Pacific Surimi and another Warrenton processor, Pacific Coast Seafood, are both part of Pacific Seafood Group, which operates processing facilities in the Western United States. Pacific Coast Seafood's operations are unaffected by the ruling.

The lawsuit, filed by the National Environmental Law Center, on behalf of the Oregon State Public Interest Research Group and two local residents, said the company's waste discharge system violated the federal Clean Water Act. The fish waste released into the Skipanon River lowers dissolved oxygen levels, which is harmful to live fish in the river.

The company is aware of this problem, and that is why it has been working with the Oregon Department of Environmental Quality to develop another way of getting rid of its waste, Urness said.

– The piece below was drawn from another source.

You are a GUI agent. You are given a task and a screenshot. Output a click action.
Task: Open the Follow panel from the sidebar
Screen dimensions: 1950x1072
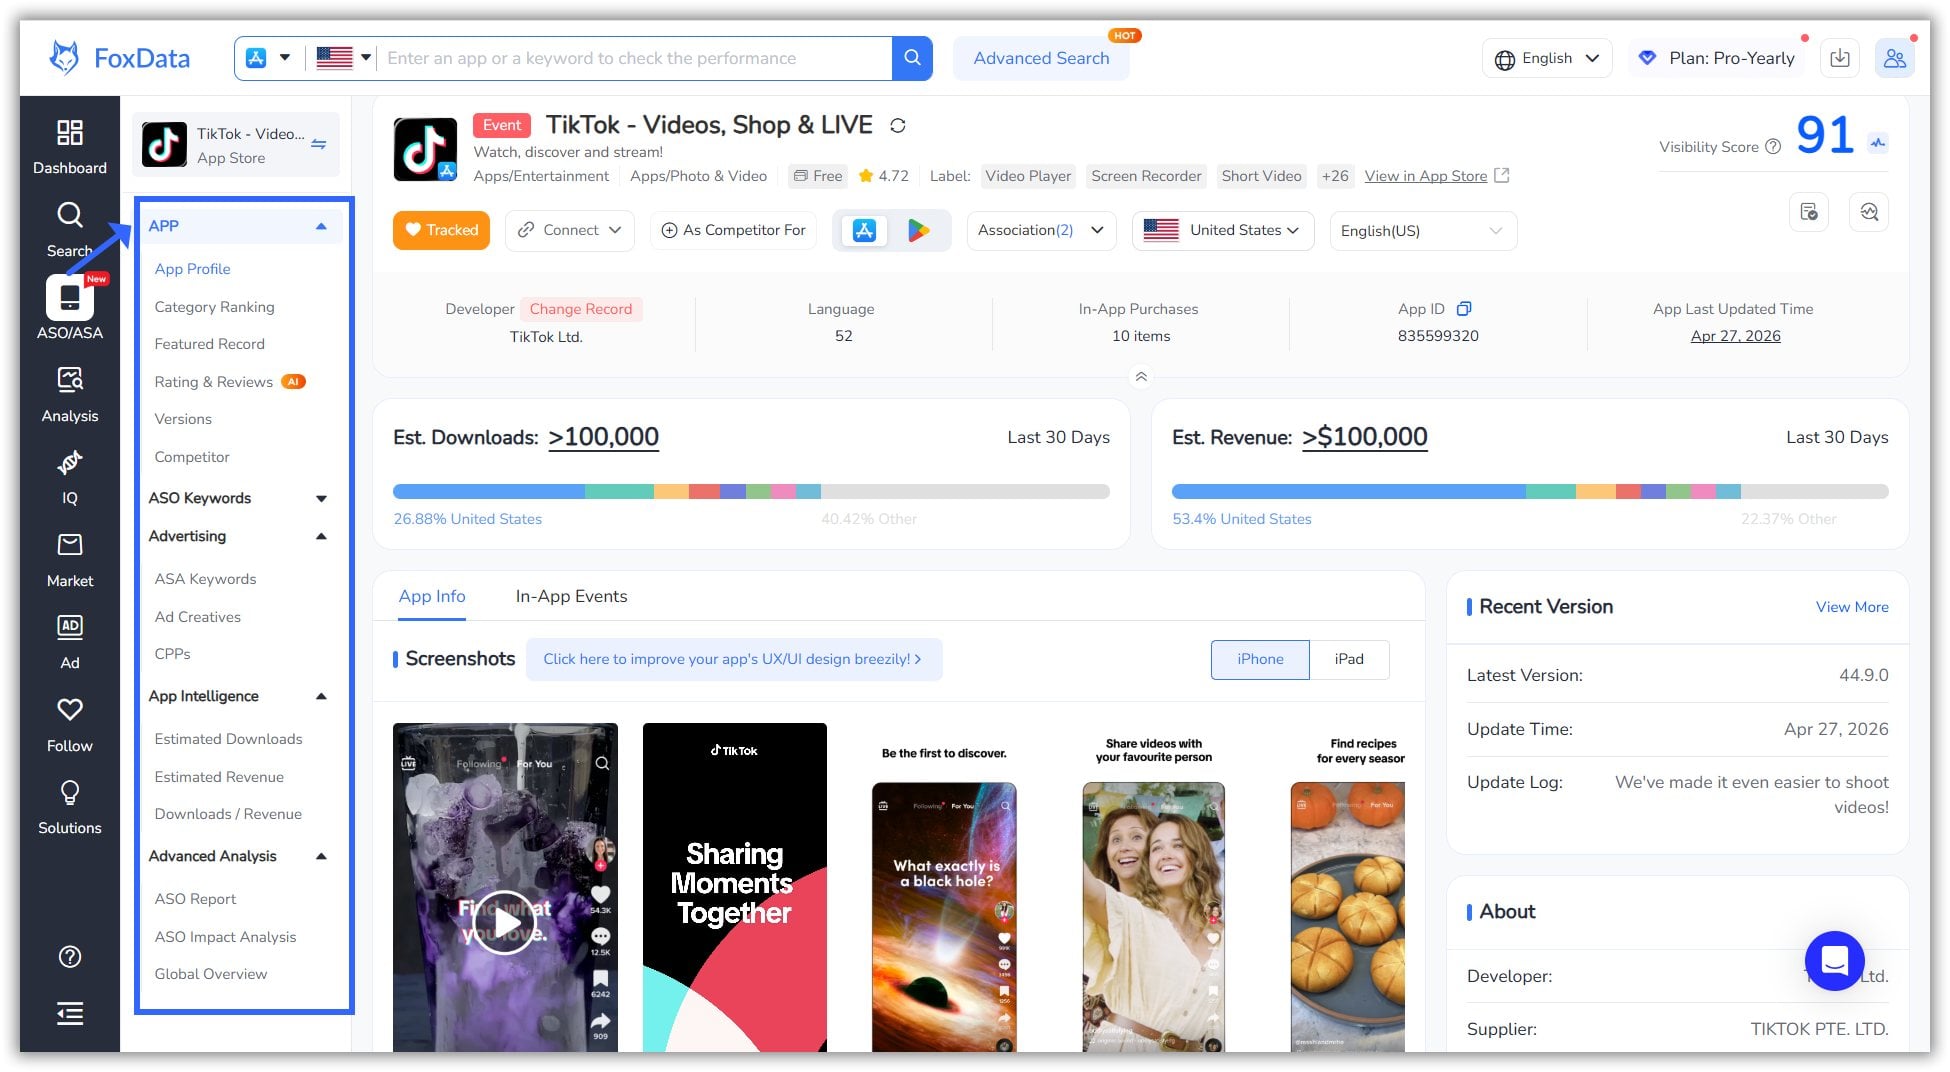point(69,720)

DEQ and Pacific Seafood reached an agreement last week, which levied fines against the company for previous violations and stated what it had to do to be in compliance. The company plans to connect the plant with the city of Warrenton's joint outflow pipe, using that method of discharge after the project is completed in March 2006.

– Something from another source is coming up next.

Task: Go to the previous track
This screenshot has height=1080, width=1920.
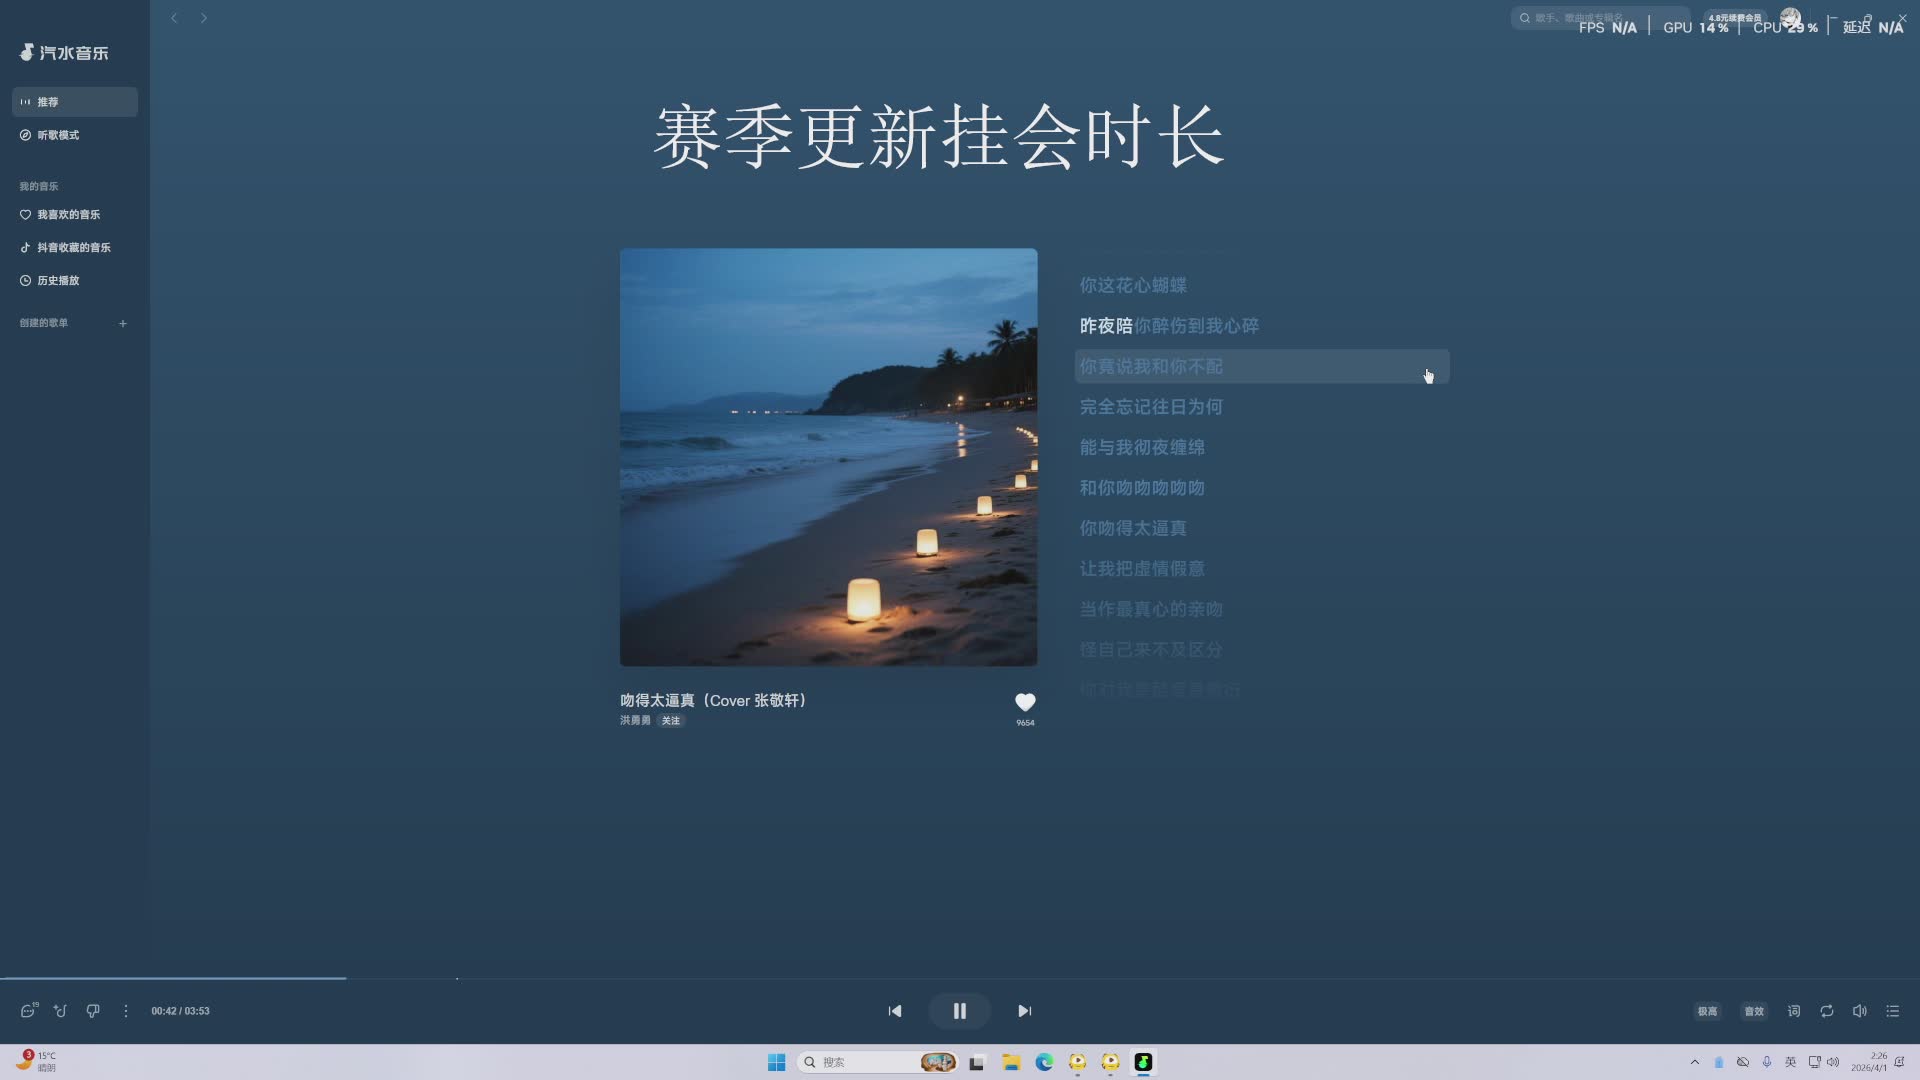Action: 895,1011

"The understanding was that they would allow us to operate for our surimi seasons until we were able to remove our discharge from the Skipanon River, which will occur in March of next year," Urness said. He added that the surimi operation's high water use provides a big chunk of Warrenton's utility revenue.

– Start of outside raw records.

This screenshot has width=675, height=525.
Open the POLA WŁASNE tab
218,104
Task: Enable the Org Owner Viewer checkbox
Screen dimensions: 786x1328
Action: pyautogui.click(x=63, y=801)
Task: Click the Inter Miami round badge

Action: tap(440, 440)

The environmental group said that it had no choice but to ask the judge for the injunction.

"We were looking again at another season with no controls installed to try to prevent the ongoing problem," said Rhett Lawrence, an environmental advocate with OSPIRG. "We've seen those discharge exceedances for years and years, and here we are at the beginning of yet another processing season, and no controls are in place to try and remedy those problems."

The company's permanent employees won't be affected, but Urness said that of 100 or so seasonal employees that were recently hired, only about 40 will still be able to work if the decision holds.

The company is filing an appeal today, Urness said, and has also asked for an emergency hearing to hold off the closing, which should be decided by Monday. Urness said he was going to the Warrenton plant today to talk with the workers to see if they can stick around to see the outcome of the emergency hearing.

The actual trial between Pacific Seafood and OSPIRG is scheduled for April 2006.